Queen Anne Lilac vs Temperate Taupe
Both are Sherwin-Williams colors. Queen Anne Lilac reads as grey, while Temperate Taupe reads as greige-grey — two distinct hue families, not close cousins. At LRV 48 vs 45, Queen Anne Lilac will read as the brighter of the two — a 3-point gap that matters most in north-facing or low-light rooms. They share a warm quality — useful to know if you're layering them in the same space. At ΔE 3.6, the difference is perceptible but not dramatic — the two can work harmoniously in the same space. Below you'll find 1 real-room photo comparison where both colors appear side by side, plus 5 simulated room previews.
Queen Anne Lilac vs Temperate Taupe in Real Spaces
1 real room side by side. Queen Anne Lilac and Temperate Taupe are close enough that the difference can be hard to judge from a chip alone — these photos show how each reads at scale, across different spaces and lighting conditions.
Living Room
Living rooms test a color across a full range of conditions — morning sun, afternoon shade, and evening lamp light all shift how both of these read. At this scale, the choice between them becomes clear in a way that a swatch alone can't communicate.
Color Details
Queen Anne Lilac vs Temperate Taupe Simulated Comparison
5 simulated room previews — drag the slider on each to see Queen Anne Lilac on one side and Temperate Taupe on the other.
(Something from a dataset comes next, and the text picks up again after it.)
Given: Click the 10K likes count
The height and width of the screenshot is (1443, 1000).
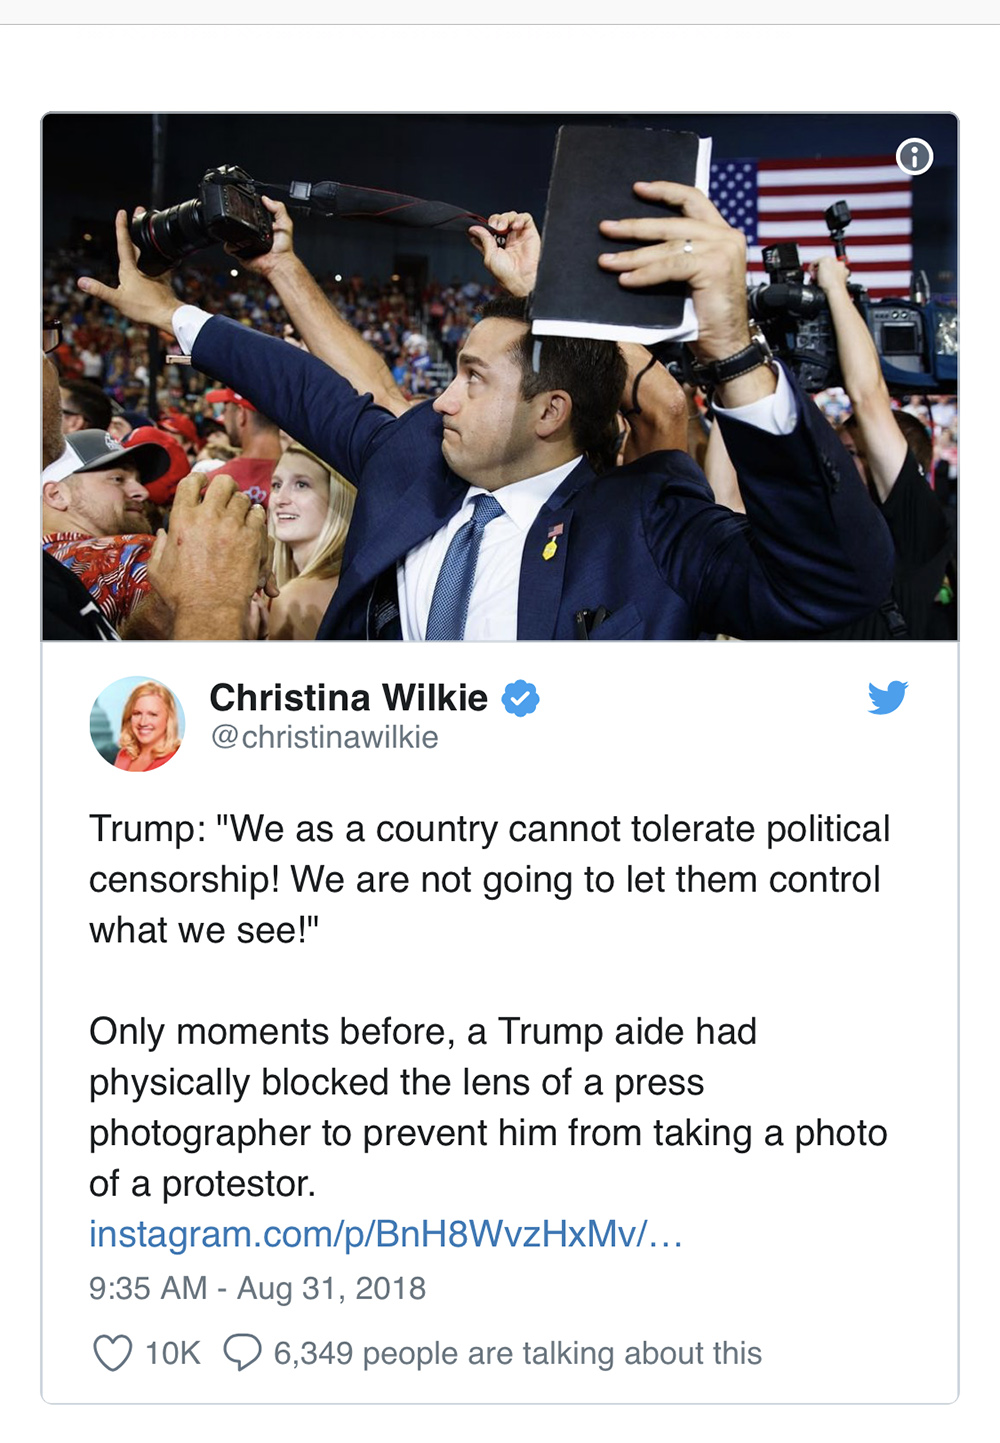Looking at the screenshot, I should click(172, 1353).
Digital color is approximate. These simulations are generated from the manufacturer's hex values and overlaid on grayscale room photos — your screen's calibration, brightness, and viewing angle all affect how they render. Before committing to either color, test physical samples in your own space under the light you actually live with.
More Queen Anne Lilac comparisons
See how Queen Anne Lilac stacks up against other well-photographed colors across different brands and tones.